Nine people were killed in the shooting that began early Friday evening, with 21 injured according to the latest official toll.

The statement from authorities came after explosives experts from the Munich police examined a backpack found on a dead man thought to be the lone assailant in the rampage, German DPA news agency reported.

The man's body was found about one kilometre (0.6 miles) away from the mall where the shootings took place, DPA said.
"We suspect terrorism," a police spokesman in the Bavarian capital said earlier, but there were no immediate indications of an Islamist link.

A video posted on social media appeared to show a man dressed in black walking away from a McDonald's restaurant while firing repeatedly on people as they fled screaming.

Germany has so far escaped the kind of large-scale jihadist attacks seen in neighbouring France and neither the motives nor the identity of the supposed gunman were known.

Munich's main train station was evacuated and metro and bus transport in the city suspended for several hours while residents were ordered to stay in their homes, leaving the streets largely deserted.

By early Saturday, transport services were running again, Munich police said.

Chancellor Angela Merkel will convene her security council on Saturday to address the deadly rampage in the European economic powerhouse which took in more than one million migrants and refugees last year.

"We are determined to do everything we can so that terror and inhuman violence stand no chance in Germany," her chief of staff Peter Altmaier said.

- 'Murderous attack' -

The spree began before 1600 GMT at the McDonald's and continued on a nearby street before at moving into the Olympia centre -- which lies not far from the scene of the 1972 Olympics massacre.

Shoppers rushed away from the mall, some carrying children in their arms, as the building was surrounded by armed police and emergency vehicles, while helicopters buzzed overhead.

Europe has been on alert for terrorism in the wake of a string of attacks in neighbouring France and Belgium claimed by the Islamic State jihadist group.

German President Joachim Gauck said he was "horrified" by the "murderous attack", while Interior Minister Thomas de Maiziere, who was on a flight to New York when the shooting began, will return to Germany.

US President Barack Obama and French counterpart Francois Hollande voiced staunch support for their close ally.

"Our hearts go out to those who may have been injured. It's still an active situation, and Germany's one of our closest allies, so we are going to pledge all the support that they may need in dealing with these circumstances," Obama said.

*SUPPLIED RECORDS*:

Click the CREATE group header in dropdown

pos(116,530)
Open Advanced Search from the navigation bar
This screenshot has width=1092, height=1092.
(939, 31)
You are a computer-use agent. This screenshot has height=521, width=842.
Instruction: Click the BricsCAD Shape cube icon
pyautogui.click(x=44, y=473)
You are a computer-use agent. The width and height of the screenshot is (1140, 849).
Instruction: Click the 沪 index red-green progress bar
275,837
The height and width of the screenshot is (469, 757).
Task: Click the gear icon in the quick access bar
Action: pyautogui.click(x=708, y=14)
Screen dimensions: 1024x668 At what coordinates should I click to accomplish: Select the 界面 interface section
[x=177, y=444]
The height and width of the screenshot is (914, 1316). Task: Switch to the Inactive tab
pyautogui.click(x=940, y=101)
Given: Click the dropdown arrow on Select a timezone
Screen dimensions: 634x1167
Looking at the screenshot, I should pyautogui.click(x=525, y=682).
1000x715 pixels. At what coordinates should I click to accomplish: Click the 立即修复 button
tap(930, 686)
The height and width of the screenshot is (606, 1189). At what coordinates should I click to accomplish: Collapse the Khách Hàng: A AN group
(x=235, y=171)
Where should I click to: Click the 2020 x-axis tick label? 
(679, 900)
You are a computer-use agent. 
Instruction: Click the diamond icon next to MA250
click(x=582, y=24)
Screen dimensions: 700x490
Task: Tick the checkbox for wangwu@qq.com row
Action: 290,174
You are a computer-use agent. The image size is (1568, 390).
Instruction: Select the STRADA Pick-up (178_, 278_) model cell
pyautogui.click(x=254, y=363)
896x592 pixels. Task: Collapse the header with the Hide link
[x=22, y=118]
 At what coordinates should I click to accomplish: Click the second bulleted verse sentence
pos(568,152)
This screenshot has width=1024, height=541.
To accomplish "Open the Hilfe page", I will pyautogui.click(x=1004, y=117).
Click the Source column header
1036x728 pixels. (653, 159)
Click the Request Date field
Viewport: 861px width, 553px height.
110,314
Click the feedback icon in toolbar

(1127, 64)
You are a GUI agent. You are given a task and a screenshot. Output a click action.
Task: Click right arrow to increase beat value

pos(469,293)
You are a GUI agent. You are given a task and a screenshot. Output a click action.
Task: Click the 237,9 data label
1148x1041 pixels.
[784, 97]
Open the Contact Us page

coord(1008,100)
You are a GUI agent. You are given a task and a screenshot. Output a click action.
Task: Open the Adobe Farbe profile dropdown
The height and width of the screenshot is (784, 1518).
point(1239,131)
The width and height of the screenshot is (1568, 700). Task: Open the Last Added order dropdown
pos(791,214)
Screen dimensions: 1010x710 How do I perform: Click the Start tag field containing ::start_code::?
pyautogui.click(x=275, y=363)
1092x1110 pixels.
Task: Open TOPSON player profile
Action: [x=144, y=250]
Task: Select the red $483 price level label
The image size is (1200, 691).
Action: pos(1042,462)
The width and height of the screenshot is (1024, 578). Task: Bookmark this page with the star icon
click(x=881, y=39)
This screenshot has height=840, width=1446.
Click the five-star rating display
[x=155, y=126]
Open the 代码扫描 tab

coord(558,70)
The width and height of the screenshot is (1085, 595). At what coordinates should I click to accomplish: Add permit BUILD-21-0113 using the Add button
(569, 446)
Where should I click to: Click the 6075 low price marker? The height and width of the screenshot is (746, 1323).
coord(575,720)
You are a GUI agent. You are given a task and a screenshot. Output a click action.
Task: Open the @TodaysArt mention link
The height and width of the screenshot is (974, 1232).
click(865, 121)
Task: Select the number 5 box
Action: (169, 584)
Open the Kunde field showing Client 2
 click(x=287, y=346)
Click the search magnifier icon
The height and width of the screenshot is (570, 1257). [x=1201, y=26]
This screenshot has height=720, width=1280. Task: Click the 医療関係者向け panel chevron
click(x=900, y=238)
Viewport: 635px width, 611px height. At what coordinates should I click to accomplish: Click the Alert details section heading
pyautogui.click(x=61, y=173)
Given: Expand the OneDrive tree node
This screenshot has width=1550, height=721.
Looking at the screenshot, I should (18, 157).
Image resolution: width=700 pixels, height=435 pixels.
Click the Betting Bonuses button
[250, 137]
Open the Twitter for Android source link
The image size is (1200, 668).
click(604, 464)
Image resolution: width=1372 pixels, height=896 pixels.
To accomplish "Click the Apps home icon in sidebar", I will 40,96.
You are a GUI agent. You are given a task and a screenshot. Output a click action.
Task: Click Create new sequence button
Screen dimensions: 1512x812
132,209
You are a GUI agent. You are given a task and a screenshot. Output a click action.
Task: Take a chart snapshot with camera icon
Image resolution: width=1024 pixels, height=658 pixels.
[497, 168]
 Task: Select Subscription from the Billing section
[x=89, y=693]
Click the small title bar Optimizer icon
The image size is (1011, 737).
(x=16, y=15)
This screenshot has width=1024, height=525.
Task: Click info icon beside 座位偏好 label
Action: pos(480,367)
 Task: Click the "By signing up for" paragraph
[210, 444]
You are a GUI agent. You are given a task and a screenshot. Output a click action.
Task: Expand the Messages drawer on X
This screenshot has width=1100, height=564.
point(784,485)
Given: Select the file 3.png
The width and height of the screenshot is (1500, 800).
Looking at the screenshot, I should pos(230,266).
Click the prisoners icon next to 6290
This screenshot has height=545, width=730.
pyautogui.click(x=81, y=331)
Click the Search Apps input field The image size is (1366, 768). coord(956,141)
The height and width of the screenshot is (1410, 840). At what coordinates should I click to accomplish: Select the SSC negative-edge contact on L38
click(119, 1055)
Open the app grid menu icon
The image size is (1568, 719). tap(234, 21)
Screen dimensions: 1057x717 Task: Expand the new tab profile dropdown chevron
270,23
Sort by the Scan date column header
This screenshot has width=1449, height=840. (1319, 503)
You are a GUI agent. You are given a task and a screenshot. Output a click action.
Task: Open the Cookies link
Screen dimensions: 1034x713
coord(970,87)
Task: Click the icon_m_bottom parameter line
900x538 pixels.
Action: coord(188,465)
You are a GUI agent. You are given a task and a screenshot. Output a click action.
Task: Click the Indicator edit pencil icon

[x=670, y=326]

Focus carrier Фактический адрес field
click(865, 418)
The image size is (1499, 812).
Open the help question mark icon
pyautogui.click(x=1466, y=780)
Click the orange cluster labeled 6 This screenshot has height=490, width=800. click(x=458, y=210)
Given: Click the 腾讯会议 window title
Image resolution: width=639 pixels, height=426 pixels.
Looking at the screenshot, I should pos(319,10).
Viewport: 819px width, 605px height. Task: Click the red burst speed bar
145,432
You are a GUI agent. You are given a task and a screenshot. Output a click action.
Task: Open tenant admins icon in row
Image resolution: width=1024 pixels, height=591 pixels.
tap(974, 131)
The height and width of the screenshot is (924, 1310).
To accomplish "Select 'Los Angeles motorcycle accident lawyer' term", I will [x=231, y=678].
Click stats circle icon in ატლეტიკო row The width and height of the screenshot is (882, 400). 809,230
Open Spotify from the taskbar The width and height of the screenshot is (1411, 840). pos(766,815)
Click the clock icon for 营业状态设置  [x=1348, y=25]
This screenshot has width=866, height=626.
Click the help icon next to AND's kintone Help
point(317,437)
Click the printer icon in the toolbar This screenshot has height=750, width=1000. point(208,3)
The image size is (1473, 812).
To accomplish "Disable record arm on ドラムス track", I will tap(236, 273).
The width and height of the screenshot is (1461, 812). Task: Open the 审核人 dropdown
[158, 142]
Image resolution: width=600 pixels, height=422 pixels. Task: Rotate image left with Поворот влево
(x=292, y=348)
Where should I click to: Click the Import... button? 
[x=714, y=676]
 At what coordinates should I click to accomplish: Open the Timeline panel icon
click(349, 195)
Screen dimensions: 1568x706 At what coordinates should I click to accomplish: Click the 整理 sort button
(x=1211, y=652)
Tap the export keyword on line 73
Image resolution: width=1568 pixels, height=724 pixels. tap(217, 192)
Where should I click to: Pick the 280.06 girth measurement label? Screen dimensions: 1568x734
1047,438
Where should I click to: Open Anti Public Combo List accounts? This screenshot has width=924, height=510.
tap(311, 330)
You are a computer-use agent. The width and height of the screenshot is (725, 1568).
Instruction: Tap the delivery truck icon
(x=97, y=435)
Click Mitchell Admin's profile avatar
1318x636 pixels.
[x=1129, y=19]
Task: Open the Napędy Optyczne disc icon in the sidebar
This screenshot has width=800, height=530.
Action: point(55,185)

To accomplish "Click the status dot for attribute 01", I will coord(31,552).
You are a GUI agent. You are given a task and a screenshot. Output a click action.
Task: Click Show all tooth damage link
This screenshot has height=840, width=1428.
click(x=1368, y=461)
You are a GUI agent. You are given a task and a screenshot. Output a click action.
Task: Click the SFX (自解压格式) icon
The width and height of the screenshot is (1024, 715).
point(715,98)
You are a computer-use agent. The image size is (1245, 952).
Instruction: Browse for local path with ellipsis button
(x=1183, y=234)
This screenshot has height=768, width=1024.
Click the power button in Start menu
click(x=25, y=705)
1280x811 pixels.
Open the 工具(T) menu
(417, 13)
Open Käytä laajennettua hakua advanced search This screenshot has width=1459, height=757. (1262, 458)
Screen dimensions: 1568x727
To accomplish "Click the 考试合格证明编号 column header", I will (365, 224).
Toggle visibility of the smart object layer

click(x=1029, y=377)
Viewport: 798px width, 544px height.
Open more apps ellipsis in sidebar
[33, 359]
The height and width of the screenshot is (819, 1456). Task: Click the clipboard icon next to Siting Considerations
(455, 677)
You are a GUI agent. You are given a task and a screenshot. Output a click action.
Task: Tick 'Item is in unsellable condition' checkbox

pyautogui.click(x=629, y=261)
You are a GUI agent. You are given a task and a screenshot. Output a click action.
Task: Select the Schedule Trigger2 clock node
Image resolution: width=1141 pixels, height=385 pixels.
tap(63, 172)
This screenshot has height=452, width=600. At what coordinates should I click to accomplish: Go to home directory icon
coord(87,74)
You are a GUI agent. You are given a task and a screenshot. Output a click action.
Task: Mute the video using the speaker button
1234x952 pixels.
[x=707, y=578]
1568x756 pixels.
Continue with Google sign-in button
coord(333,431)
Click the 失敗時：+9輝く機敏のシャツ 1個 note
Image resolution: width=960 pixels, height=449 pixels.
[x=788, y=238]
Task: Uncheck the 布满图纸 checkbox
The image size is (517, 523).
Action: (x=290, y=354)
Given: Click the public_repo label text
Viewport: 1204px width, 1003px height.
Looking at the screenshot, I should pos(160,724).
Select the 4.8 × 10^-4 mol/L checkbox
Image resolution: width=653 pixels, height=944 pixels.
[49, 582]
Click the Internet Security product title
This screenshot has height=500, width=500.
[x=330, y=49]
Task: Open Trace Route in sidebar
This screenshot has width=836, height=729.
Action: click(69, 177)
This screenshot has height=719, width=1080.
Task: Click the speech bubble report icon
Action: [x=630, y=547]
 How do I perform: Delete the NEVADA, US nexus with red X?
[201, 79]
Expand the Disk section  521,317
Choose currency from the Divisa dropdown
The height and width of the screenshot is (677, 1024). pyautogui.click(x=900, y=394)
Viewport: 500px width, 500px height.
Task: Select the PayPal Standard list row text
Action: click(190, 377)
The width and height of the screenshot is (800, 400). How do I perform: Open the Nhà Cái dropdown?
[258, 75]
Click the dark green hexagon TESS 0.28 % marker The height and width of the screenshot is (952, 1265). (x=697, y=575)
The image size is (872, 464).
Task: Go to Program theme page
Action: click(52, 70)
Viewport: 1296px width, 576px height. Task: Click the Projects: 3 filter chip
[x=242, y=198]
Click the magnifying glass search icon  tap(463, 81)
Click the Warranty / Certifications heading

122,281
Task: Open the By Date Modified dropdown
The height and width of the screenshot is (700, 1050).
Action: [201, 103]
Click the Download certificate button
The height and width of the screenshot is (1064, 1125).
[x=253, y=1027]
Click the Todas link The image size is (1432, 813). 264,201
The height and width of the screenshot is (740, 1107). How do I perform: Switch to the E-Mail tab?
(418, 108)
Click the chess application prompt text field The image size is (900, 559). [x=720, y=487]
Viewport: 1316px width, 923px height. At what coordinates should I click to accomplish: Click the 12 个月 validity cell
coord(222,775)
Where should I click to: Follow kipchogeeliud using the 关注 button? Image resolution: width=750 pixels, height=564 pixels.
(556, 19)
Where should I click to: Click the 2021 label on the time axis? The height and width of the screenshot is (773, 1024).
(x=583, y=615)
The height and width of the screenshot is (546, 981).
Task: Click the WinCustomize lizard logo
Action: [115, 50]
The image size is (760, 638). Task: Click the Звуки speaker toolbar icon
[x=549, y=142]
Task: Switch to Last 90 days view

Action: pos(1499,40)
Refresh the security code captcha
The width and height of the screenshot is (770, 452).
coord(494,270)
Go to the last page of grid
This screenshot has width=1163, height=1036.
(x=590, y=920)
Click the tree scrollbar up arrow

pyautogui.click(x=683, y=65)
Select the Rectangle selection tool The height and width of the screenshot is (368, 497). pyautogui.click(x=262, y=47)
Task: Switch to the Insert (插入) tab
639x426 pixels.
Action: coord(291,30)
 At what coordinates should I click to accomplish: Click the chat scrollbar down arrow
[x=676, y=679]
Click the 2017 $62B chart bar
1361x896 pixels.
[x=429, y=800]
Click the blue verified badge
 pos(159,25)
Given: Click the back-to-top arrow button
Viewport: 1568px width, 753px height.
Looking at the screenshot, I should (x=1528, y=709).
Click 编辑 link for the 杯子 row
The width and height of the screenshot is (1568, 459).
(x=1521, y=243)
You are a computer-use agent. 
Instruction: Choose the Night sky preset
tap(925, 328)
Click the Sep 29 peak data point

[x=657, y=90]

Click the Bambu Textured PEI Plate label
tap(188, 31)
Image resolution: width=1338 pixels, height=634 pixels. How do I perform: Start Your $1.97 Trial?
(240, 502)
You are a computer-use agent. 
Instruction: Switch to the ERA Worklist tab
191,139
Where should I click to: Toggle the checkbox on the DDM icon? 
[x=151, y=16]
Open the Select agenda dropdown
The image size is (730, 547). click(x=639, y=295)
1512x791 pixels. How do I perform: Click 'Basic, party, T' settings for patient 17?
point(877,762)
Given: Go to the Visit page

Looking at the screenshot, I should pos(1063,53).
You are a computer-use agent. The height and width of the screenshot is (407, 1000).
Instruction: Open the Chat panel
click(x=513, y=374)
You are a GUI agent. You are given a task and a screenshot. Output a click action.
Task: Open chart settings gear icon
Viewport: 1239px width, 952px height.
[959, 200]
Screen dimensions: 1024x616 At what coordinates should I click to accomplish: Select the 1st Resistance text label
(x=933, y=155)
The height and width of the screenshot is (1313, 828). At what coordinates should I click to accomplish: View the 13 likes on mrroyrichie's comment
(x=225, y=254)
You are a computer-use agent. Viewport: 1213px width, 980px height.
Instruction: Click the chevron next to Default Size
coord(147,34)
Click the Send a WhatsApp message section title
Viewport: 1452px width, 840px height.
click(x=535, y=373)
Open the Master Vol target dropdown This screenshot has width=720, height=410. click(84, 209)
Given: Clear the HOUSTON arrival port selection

*TASK TO COMPLETE*: Pick up the news report on the Munich mall shooting after its last sentence and carry it on. The records are separate from the news report on the Munich shooting.

*EXERCISE RESPONSE*:
Austria said it has "significantly" tightened security measures in states sharing a border with Germany and put its elite Cobra police force on high alert.

- String of attacks -

The Munich mall is located near the stadium for the 1972 Olympics and the athletes' village which was the site of the hostage-taking and massacre of Israeli athletes by the Palestinian Black September group during the Games.

The shooting coincides with the fifth anniversary of the the massacre of 77 people in Norway by rightwing fanatic Anders Behring Breivik.

It also comes just days after a teenage asylum seeker went on a rampage with an axe and a knife on a regional train on Monday near Wuerzburg, also in Bavaria, injuring five people.

De Maiziere had said the teenager was believed to be a "lone wolf" who appeared to have been "inspired" by IS but was not a member of the jihadist network.

The train rampage triggered calls by politicians in Bavaria to impose an upper limit on the number of refugees coming into Germany -- many of them via the southern state.

A record 1.1 million migrants and refugees were let in to Germany last year, with Syrians making up the largest group followed by Afghans.

The mall shooting came just eight days after 31-year-old Mohamed Lahouaiej Bouhlel used a truck to mow down 84 people, including children, in the French Riviera city of Nice.

It was the third major attack on French soil in the past 18 months.
In March, IS claimed suicide bombings at Brussels airport and a city metro station that left 32 people dead.

In May, a mentally unstable 27-year-old man carried out a knife attack on a regional train in Bavaria, killing one person and injuring three others.